Thursday, July 29, 2021

THIS AND THAT


Another couple of small paintings done while watching and listening to Angela Fehr in the online course (which is, actually, over now).  

My landscapes need more practice to get used to trees, tree lines, grasses, etc.  It will come along after many more hours.











I am not the only person saddened by the fact that, once again, we are being asked to mask up (I never really stopped and am the only one in the grocery wearing a mask when I go, rarely.).  I got my vaccine.  I’m sick of this selfishness by others - it is making it hard to do anything but be sad or angry, but I’ll keep trying to work through it and painting helps - until it doesn’t.  So while I’m painting landscapes with bright, granulating colors and some good shapes, this is how I’m actually feeling…





 

5 comments:

jamesdalemoffitt@gmail.com said...

You bring joy and beauty to others. Thank You

laura said...

Such beautiful colors!
I completely agree--people's selfishness is unbelievable; they are endangering themselves and others. Though Delta seems to be scaring a lot of people into finally getting vaccinated.
Keep on keeping on!

RH Carpenter said...

Thanks so much for those kind words, JD :).
Thanks, Laura. Living in Kentucky I find the daily frustration building from those who still say all this death and disease is made up/a hoax!!! I guess I thought humans were smarter than this and I keep thinking of the saying I’d heard years ago (probably from some comedian) about stupid people: Everybody out of the gene pool!!! These people might remove themselves from the gene pool if they continue on their chosen path. And the number who are in the news after almost dying saying, “I didn’t know it was real.” I am finding it hard to find compassion for others right now.

Lisa Le Quelenec said...

It is tiresome, I agree. Sometimes I wonder if there are enough Darwin awards to go around... I am still masking although we have no restrictions really at all and numbers are going down. It's the no restrictions that worries me as I feel we might see the results of that in a few weeks so for now I will keep on until I feel better about it. I'm double vaxxed but not everyone is and that is all I can do. Besides I'm kinda used to people thinking I'm a bit odd anyway ;o)

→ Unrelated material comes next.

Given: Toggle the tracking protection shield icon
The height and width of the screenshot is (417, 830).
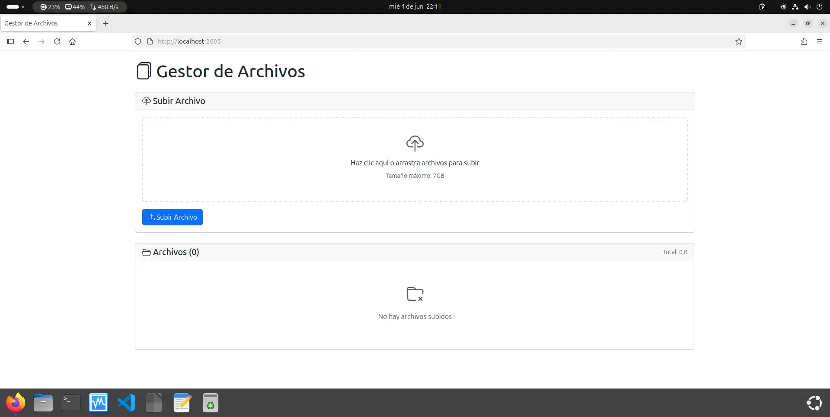Looking at the screenshot, I should [137, 41].

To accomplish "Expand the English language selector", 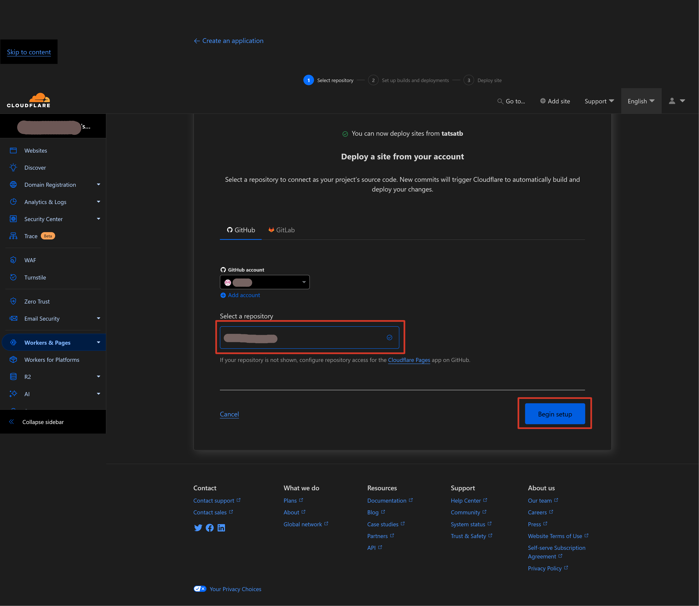I will [x=640, y=101].
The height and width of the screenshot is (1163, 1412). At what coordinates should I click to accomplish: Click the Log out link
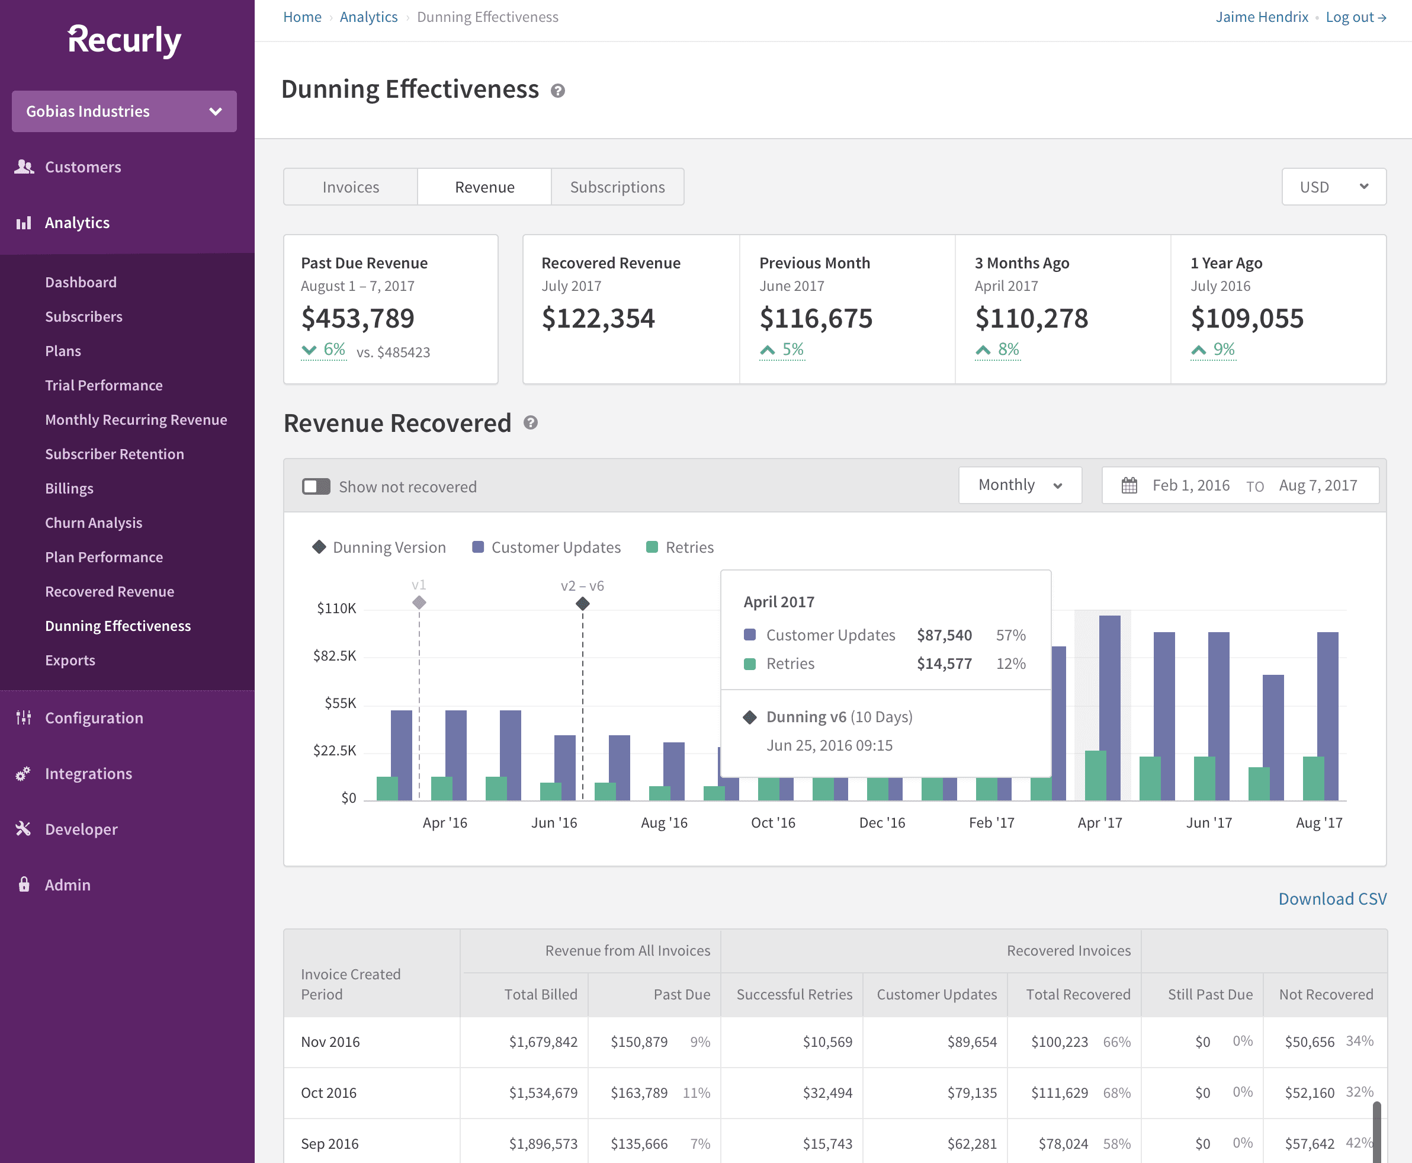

Lets just 'keep on swimming' and painting together. Chin up buttercup and virtual hugs.

Oh and I agree wholeheartedly with JD!

RH Carpenter said...

Thanks, Lisa. I get into these depressions sometimes and it almost seems normal right now to be sad and/or angry. But I’m trying and I’m working on it. Being odd is good!! I will put my tail in the water and keep on swimming…things will change.